In [1]:

    
###############################################################################
# Information
###############################################################################

# Created by Linwood Creekmore III
# Started Mar 2016
# For Johns Hopkins University Data Scinece Certification track; Reproducible Research
# Github = https://github.com/linwoodc3

options(jupyter.plot_mimetypes = 'image/png')

The Purpose of Reproducible Research

Repoducible analysis is all about equipping independent researchers and readers with the tools, data, and analytic code needed to reproduce the results of a study or scientific endeavor. This study uses RMarkdown; read knitr in a knutshell for more information and tricks. In this context, the task explores personal activity monitoring data. The tools used for plotting and data transformation are imported below.

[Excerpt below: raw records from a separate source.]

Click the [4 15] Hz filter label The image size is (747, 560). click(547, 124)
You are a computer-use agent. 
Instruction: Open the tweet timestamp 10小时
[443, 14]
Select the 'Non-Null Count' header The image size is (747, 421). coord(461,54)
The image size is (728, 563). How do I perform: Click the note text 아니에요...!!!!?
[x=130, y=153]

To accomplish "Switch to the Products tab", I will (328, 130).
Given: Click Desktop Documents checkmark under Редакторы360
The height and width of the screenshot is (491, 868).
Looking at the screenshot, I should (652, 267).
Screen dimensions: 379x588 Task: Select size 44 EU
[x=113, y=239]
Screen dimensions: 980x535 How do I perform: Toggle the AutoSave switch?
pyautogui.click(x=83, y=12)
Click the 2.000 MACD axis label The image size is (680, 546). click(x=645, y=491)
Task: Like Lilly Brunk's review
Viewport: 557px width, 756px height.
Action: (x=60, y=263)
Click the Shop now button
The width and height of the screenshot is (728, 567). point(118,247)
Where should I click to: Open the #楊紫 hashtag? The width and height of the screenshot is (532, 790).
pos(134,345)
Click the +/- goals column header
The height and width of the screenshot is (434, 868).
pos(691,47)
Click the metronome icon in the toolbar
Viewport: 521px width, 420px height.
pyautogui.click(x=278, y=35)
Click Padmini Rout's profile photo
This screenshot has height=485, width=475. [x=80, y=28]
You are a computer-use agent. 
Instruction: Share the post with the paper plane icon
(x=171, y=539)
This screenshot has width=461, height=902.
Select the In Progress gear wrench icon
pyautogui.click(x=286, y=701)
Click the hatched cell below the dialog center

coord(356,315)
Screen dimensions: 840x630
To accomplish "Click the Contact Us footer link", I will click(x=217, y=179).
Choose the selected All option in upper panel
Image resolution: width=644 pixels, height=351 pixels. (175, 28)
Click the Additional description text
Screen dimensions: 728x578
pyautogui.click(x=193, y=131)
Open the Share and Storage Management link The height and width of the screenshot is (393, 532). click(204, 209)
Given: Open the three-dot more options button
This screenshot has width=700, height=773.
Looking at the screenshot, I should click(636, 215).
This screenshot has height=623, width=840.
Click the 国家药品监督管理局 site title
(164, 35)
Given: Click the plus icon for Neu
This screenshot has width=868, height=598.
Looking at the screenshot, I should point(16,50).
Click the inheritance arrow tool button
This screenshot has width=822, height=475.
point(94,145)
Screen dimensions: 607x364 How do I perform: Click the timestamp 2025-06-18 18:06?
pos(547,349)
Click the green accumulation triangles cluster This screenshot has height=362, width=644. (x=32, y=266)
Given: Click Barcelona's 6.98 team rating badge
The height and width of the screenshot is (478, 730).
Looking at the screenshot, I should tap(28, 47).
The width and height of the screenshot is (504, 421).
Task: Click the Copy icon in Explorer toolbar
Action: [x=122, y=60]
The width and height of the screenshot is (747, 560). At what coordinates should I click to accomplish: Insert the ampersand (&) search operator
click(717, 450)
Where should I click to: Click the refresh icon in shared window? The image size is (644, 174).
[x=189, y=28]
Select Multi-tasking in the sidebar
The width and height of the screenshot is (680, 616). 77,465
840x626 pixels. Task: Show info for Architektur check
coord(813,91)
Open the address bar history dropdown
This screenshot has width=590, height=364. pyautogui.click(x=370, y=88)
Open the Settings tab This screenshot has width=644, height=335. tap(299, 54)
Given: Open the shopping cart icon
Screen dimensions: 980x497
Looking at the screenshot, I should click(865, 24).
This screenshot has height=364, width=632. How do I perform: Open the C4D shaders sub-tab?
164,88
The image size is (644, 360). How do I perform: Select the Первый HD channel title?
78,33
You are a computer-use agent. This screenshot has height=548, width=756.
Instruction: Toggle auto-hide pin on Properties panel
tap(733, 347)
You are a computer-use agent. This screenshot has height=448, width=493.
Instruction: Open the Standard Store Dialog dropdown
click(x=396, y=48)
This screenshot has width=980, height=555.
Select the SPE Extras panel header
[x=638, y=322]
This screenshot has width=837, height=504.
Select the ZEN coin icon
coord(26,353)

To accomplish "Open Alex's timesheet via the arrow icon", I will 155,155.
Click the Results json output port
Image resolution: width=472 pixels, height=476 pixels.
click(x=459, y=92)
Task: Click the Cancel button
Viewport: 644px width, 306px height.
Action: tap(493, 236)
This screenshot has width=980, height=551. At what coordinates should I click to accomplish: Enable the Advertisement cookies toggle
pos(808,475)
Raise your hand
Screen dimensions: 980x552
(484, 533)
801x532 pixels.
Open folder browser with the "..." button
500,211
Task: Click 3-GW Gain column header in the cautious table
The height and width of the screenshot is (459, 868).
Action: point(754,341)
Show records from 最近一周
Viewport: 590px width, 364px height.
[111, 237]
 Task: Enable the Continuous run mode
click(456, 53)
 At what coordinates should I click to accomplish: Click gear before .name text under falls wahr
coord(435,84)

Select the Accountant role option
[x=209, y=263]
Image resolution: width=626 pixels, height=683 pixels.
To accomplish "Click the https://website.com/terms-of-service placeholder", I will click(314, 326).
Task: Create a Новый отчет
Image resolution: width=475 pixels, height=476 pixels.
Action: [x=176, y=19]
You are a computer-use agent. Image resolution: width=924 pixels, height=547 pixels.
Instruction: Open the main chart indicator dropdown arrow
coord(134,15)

Alternative Literate Statistical Programming

I also completed this assignment in a Jupyter Notebook Kernel for R langauge. The Jupyter Notebook is a web application that allows you to create and share documents that contain live code, equations, visualizations and explanatory text, which matches exactly what literate statistical programming aims to be (from our lectures). In these notebook, you can type and work with code interactively, and also download the finished product as Markdown, LaTex (PDF), ipython notebook, reST,R, or HTML. Learn more about using Jupyter Notebook with R here.



In [ ]:

    
###############################################################################
# Check for required packages and load 
###############################################################################
warnings = FALSE
list.of.packages <- c("dplyr", "tidyr", "RColorBrewer","ggthemes","ggplot2")
new.packages <- list.of.packages[!(list.of.packages %in% installed.packages()[,"Package"])]
if(length(new.packages)) install.packages(new.packages)

library(RColorBrewer)
library(dplyr)
library(tidyr)
library(ggthemes)
library(ggplot2)

RColorBrewer, ggplot2, and ggthemes are all used for visualization, while dplyr and tidyr support data cleaning and transformation.



In [3]:

    
###############################################################################
# Looking for locations of files
###############################################################################

if (!file.exists('data')) {
        dir.create('data')}
if (!file.exists('./data/files')) {
        dir.create('./data/files')}

Loading and preprocessing the data

This code will check to see if the file exists in the local working directory or workspace, and if not, then downloads the csv from the source and loads it into a dataframe called activity.



In [4]:

    
###############################################################################
# Download the zip file
###############################################################################

# downloading the raw zip file and saving as a temporary file or, just passing step if file exists
temp <- tempfile()
if (!file.exists('./data/files/activity.csv')) {
        print(paste0("You did not have the file; downloading.... "))        
        download.file("https://d396qusza40orc.cloudfront.net/repdata%2Fdata%2Factivity.zip",temp)
        unzip(temp,exdir = './data/files')
        print(paste0("You did not have the file; download complete. Proceeding.... "))
} else {
        print(paste0("You have the target zip file. Proceeding.... "))        
}









    



[1] "You have the target zip file. Proceeding.... "



In [5]:

    
dir("data/files")









    Out[5]:




'activity.csv'



In [6]:

    
activity <- read.csv('./data/files/activity.csv', sep = ",",na.strings = "NA", )



In [7]:

    
str(activity)









    



'data.frame':	17568 obs. of  3 variables:
 $ steps   : int  NA NA NA NA NA NA NA NA NA NA ...
 $ date    : Factor w/ 61 levels "2012-10-01","2012-10-02",..: 1 1 1 1 1 1 1 1 1 1 ...
 $ interval: int  0 5 10 15 20 25 30 35 40 45 ...



In [8]:

    
summary(activity$steps)









    Out[8]:





   Min. 1st Qu.  Median    Mean 3rd Qu.    Max.    NA's 
   0.00    0.00    0.00   37.38   12.00  806.00    2304

What is mean total number of steps taken per day?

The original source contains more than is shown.